====== Source ======
7 of 10 people found the following review helpful
Margot and her restless, uncertain heart,
This review is from: Take This Waltz [DVD] (DVD)
*** Spoilers ahead ***
Directed by Sarah Polley who appeared in My Life Without Me and previously directed Away From Her, and starring Michelle Williams who can embody vulnerability and insecurity so naturalistically, this movie promised a lot. I wanted it to work better than it did and I wanted to fall more completely into its dream world than its uneven screenplay permitted. It suffers from an excess of lush visuals (which do not alter, rendering Margot's change of heart oddly flat), inconsistent characterisation, and the problem that Williams seems to have had more immediate chemistry with her on-screen husband (Seth Rogen) than her rickshaw-wielding love interest (Luke Kirby). Yet the things that are good about "Take This Waltz" are very good.
Many reviewers have criticised the female protagonist for a lack of loyalty, a lack of fidelity. But Margot - a vision of blue toenails, vintage sundresses and with a heart-shaped birth mark on her shoulder - is crazily faithful; it's just that her fidelity is to her emotions rather than to her dependable, chicken-loving husband, with whom she feels trapped in a sagging marriage. Self-absorbed and invariably skittish, she hides her real self behind regressive baby talk and yearns to feel sexually alive, with her senses tingling with electricity. The 'Freeloader' T-shirt she wears on the plane and her owl bag neatly suggest two key aspects of her character from the start: her rather solipsistic relationship to marital commitment and a sense of mystery, of impenetrability, and of the night-time activity to come. There is also an interesting parallel between the film Lou and Margot go to see on their anniversary (Mon Oncle Antoine) and the Miners T-Shirt which Daniel later wears to the house party.
Lou's transparency is contrasted with Daniel's opacity and it's clearly the latter that the oddly inscrutable Margot finds the more erotic. Daniel and Margot spar verbally; he provokes and challenges her, which seems to promise sexual and emotional adventurousness in her feverish imagination. His intuitive understanding of and caring curiosity about her inner life provides relief and excitement after the bland comforts of home life with Lou: she is clearly a woman excited (sexually excited even) by the prospect of being seen and understood as she truly is. With Daniel she might finally be able to jump out of her skin. But his character - embodying many a bookish girl's fantasy of natural althleticisim (the rickshaw), creative sensitivity (he paints and reads Brick magazine) and emotional maturity - is insufficiently fleshed out and it is interesting to read in a previous version (2009) of the screenplay that it was intended for Daniel's parents to have died in a car accident when he was twenty, which would have explained his trust-funded apartment in Little Portugal, Toronto, and perhaps the loner air, too.
====== Supplied records ======
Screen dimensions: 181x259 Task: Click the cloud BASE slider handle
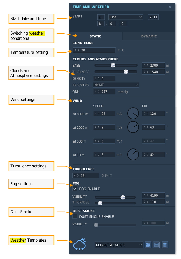tap(113, 65)
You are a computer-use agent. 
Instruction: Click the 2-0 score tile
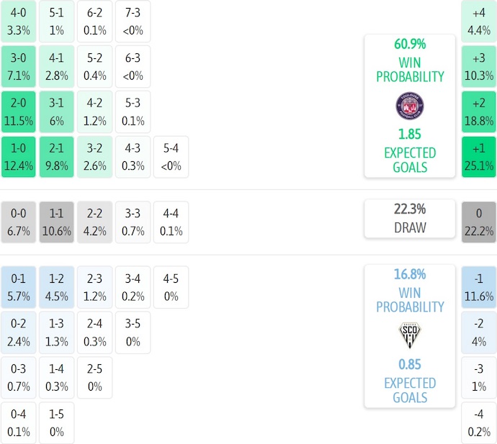19,112
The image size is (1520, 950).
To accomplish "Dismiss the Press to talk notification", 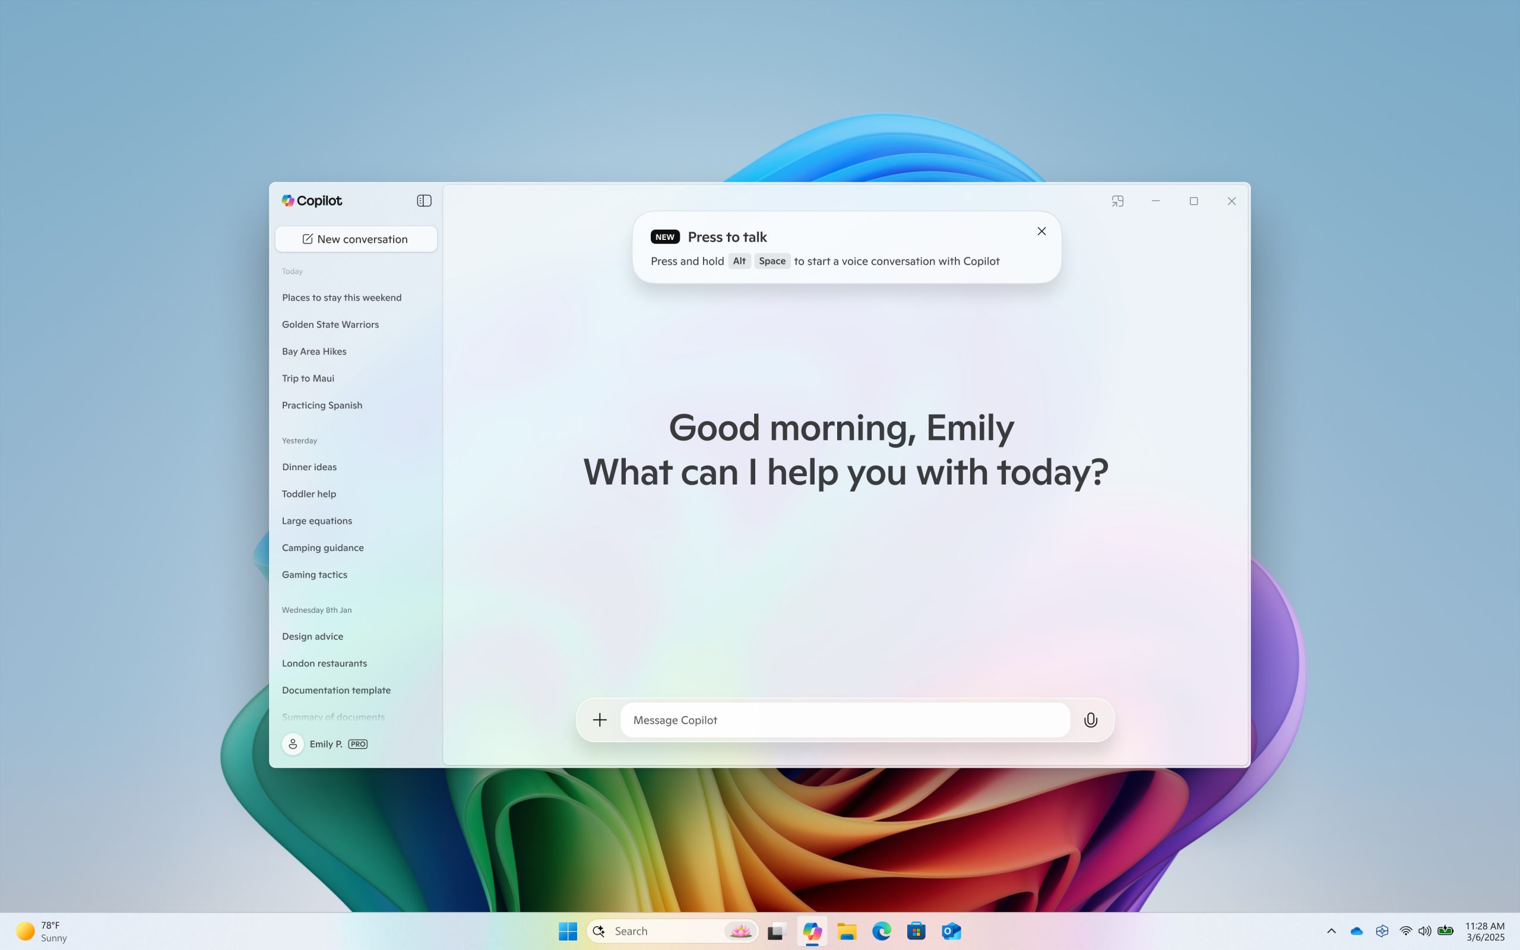I will (1041, 231).
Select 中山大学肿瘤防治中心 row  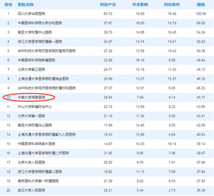pos(107,107)
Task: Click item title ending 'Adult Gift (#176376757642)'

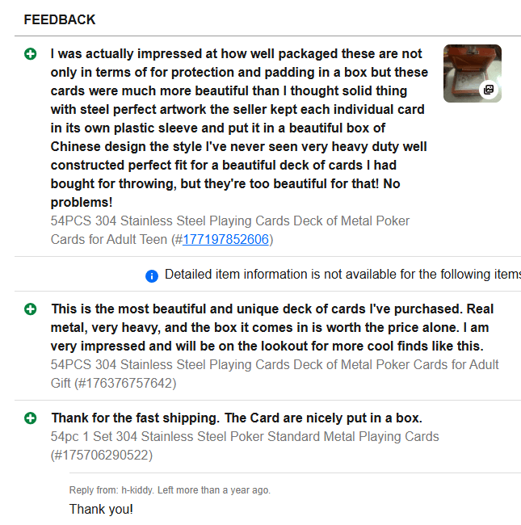Action: pos(275,374)

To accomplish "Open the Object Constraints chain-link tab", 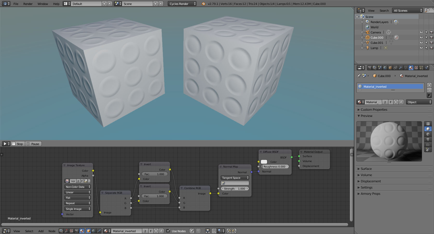I will [395, 68].
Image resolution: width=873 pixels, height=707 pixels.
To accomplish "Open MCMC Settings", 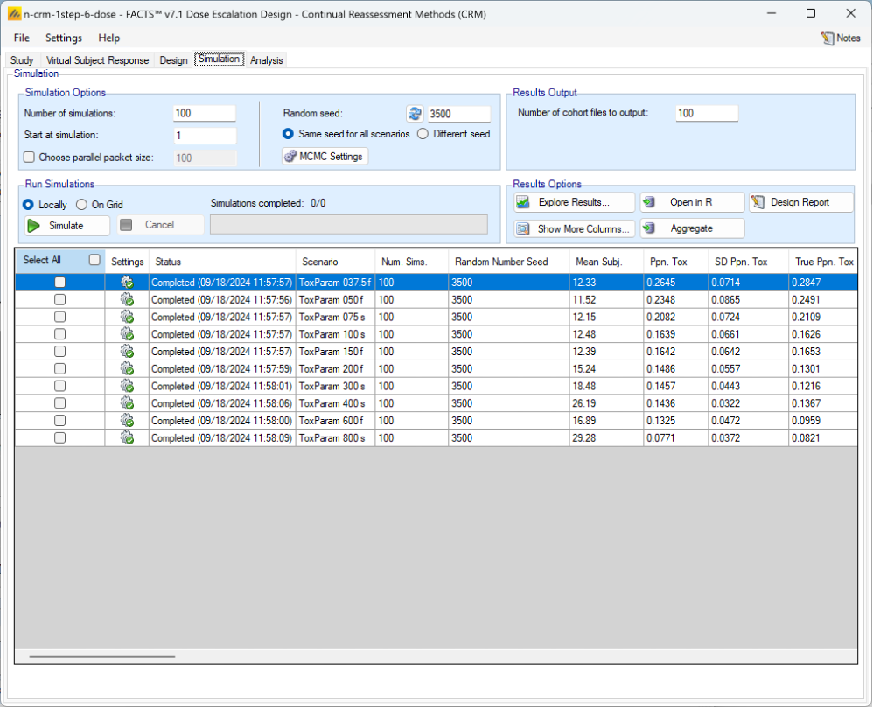I will click(x=325, y=157).
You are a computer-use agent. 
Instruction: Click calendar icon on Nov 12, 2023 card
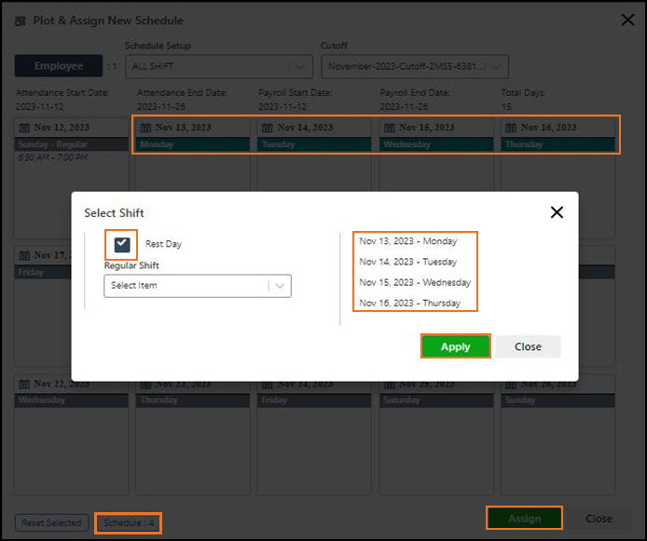coord(25,128)
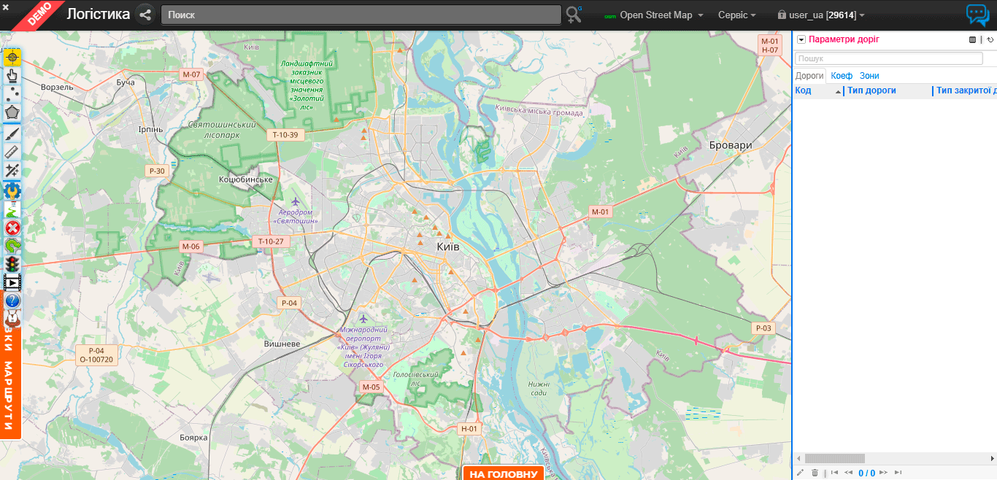Refresh the Параметри доріг panel
The image size is (997, 480).
point(990,40)
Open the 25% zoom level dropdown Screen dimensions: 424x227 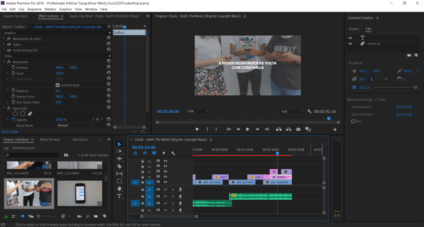point(198,111)
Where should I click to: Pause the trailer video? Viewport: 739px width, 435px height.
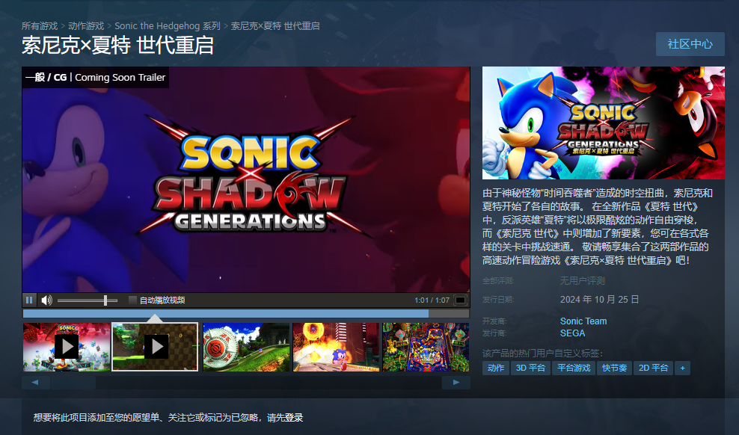click(29, 300)
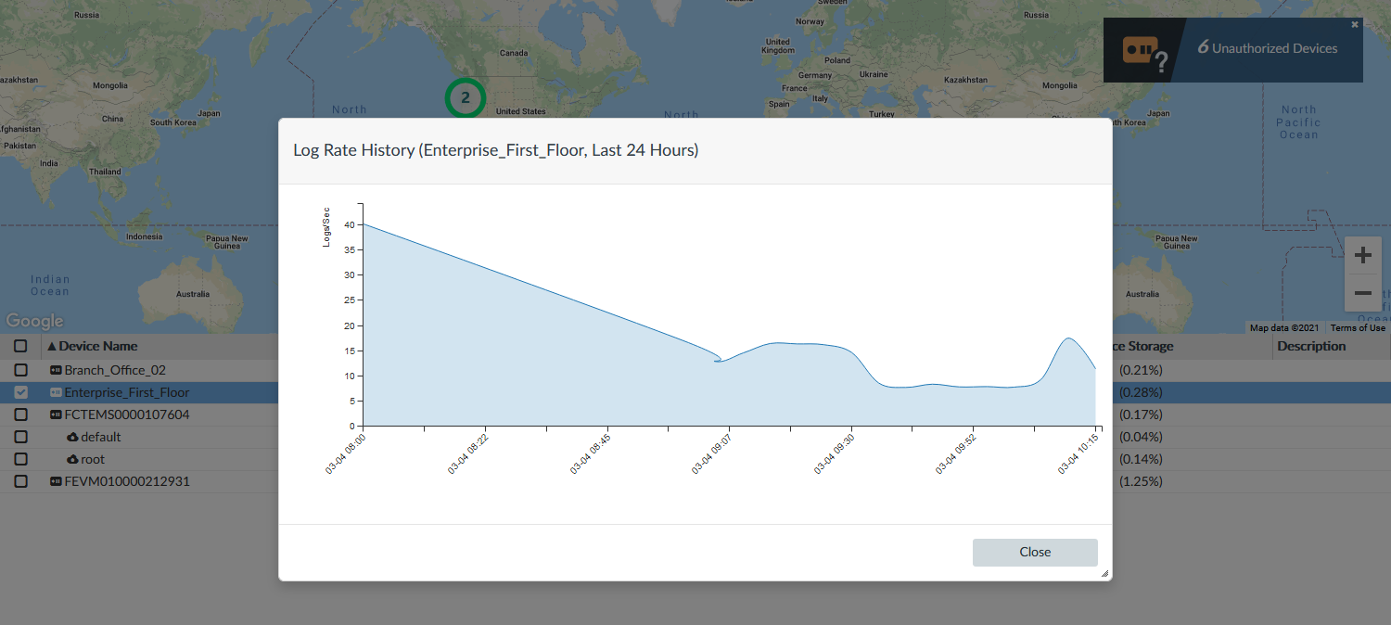Close the Log Rate History dialog
The image size is (1391, 625).
(1035, 552)
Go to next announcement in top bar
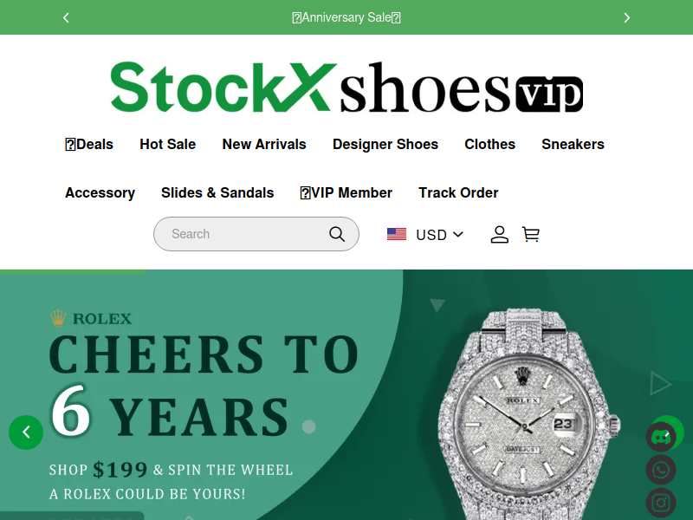Image resolution: width=693 pixels, height=520 pixels. (x=626, y=17)
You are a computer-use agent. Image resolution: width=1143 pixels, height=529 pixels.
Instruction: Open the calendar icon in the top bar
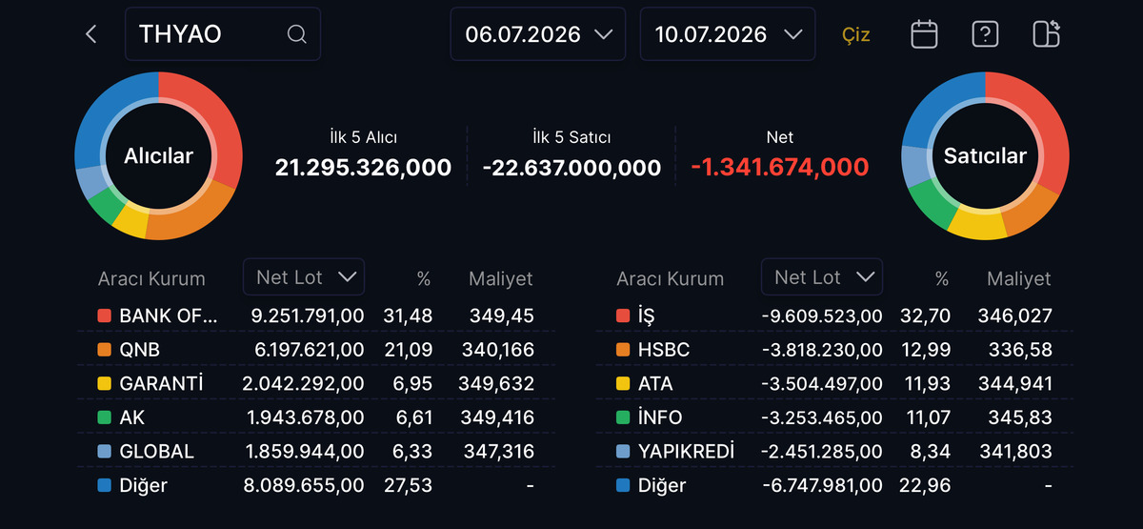pyautogui.click(x=924, y=34)
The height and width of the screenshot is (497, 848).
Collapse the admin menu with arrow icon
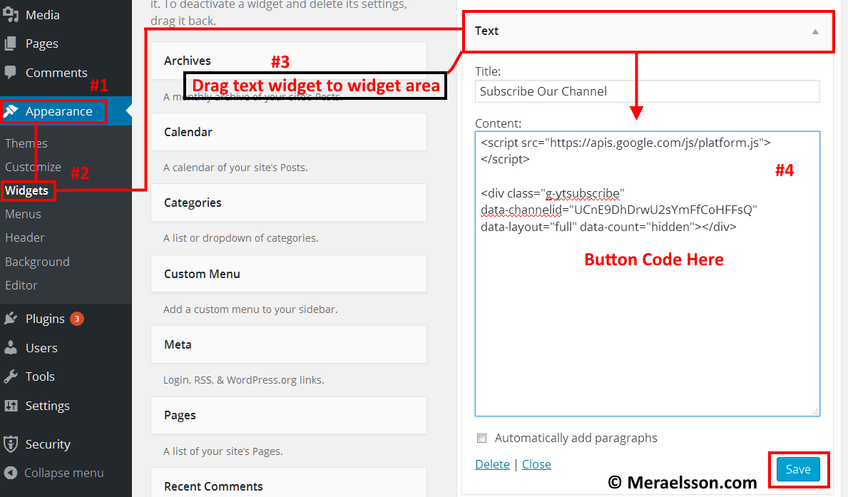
======
▶ **Work to complete**
- a) Answer the following from the review:
(i) Which actor plays Margot's on-screen husband?
(ii) Which film do Lou and Margot go to see on their anniversary?
(iii) In which Toronto neighborhood is Daniel's apartment located?
- b) Write out the passage of the review that begins at the words "7 of 10 people" and stop after "are very good.".
The entries are material separate from the review.

▶ **Answers by task**
- a)
(i) Seth Rogen
(ii) Mon Oncle Antoine
(iii) Little Portugal

- b)
7 of 10 people found the following review helpful
Margot and her restless, uncertain heart,
This review is from: Take This Waltz [DVD] (DVD)
*** Spoilers ahead ***
Directed by Sarah Polley who appeared in My Life Without Me and previously directed Away From Her, and starring Michelle Williams who can embody vulnerability and insecurity so naturalistically, this movie promised a lot. I wanted it to work better than it did and I wanted to fall more completely into its dream world than its uneven screenplay permitted. It suffers from an excess of lush visuals (which do not alter, rendering Margot's change of heart oddly flat), inconsistent characterisation, and the problem that Williams seems to have had more immediate chemistry with her on-screen husband (Seth Rogen) than her rickshaw-wielding love interest (Luke Kirby). Yet the things that are good about "Take This Waltz" are very good.